◆ WORK INSTRUCTION ◆
Using the material below, print the line that contains "Tema Astra para WordPress (180, 1278)", the line that contains "Niños desobedientes: Orientación", and every line in between, exactly and nothing else.

◆ SUPPLIED MATERIAL ◆

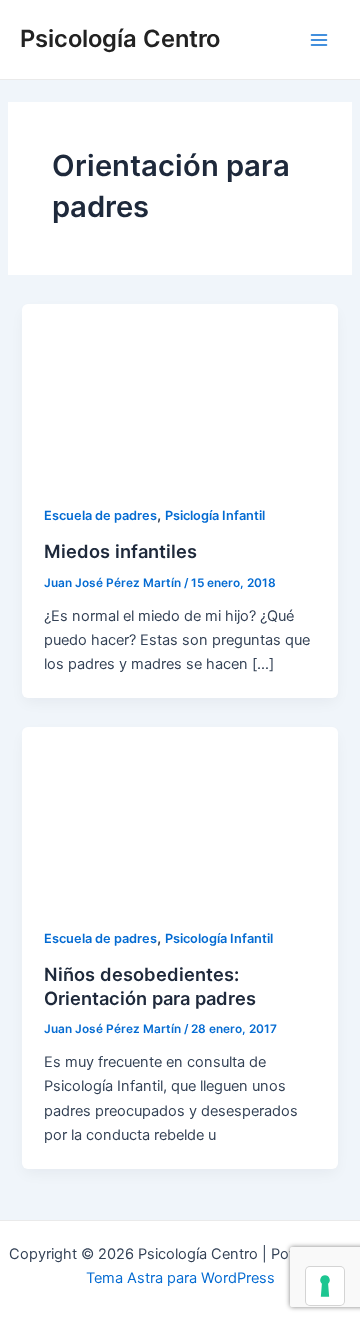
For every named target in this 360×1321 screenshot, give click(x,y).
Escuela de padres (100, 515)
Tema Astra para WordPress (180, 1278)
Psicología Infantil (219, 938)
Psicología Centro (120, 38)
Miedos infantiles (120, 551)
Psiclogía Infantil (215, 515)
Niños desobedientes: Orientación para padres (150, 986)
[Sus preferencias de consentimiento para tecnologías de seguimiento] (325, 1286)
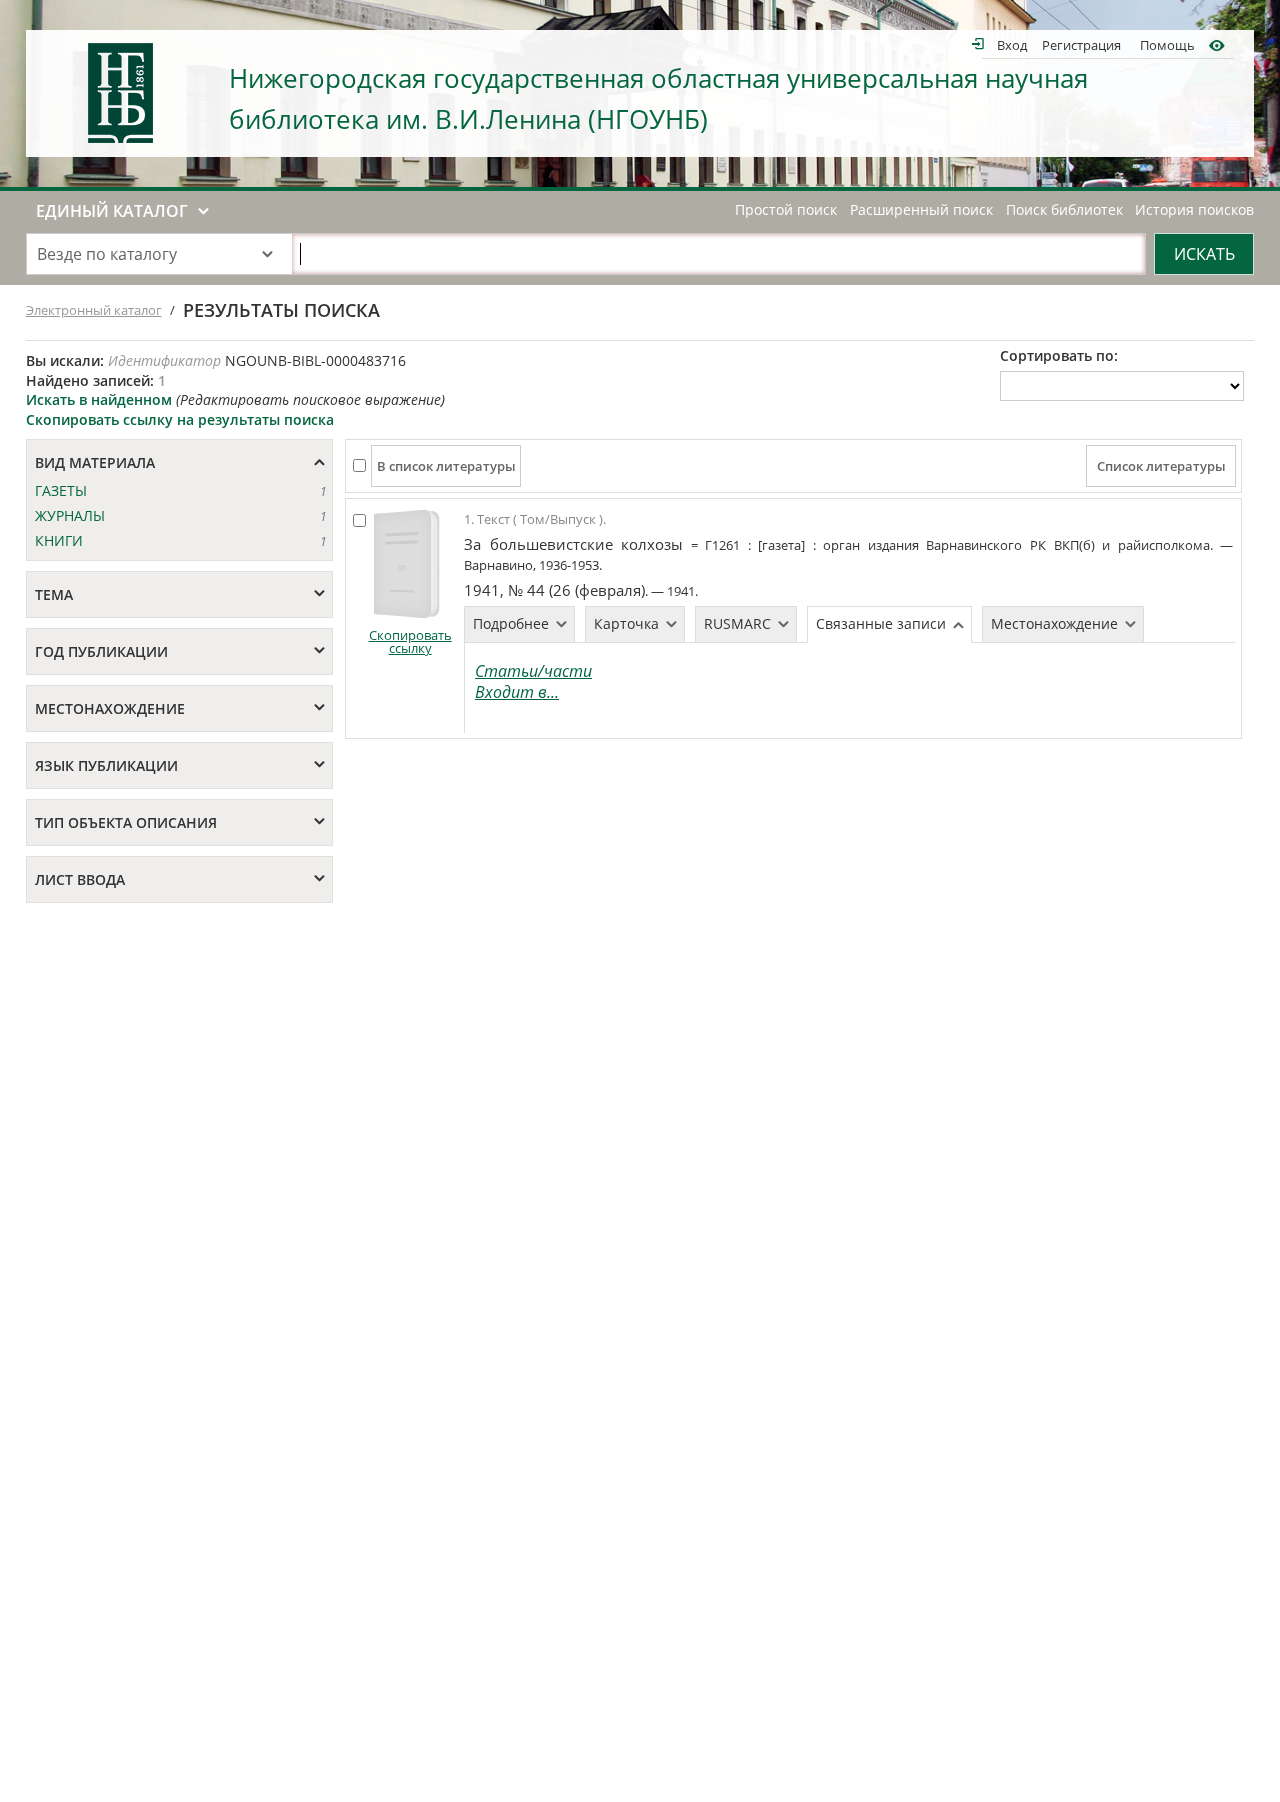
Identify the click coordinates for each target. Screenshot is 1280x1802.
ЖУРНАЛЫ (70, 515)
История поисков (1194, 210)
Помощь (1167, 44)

◆ RESULT OF THE EXERCISE ◆
Tema Astra para WordPress (180, 1278)
Psicología Infantil (219, 938)
Psicología Centro (120, 38)
Miedos infantiles (120, 551)
Psiclogía Infantil (215, 515)
Niños desobedientes: Orientación para padres (150, 986)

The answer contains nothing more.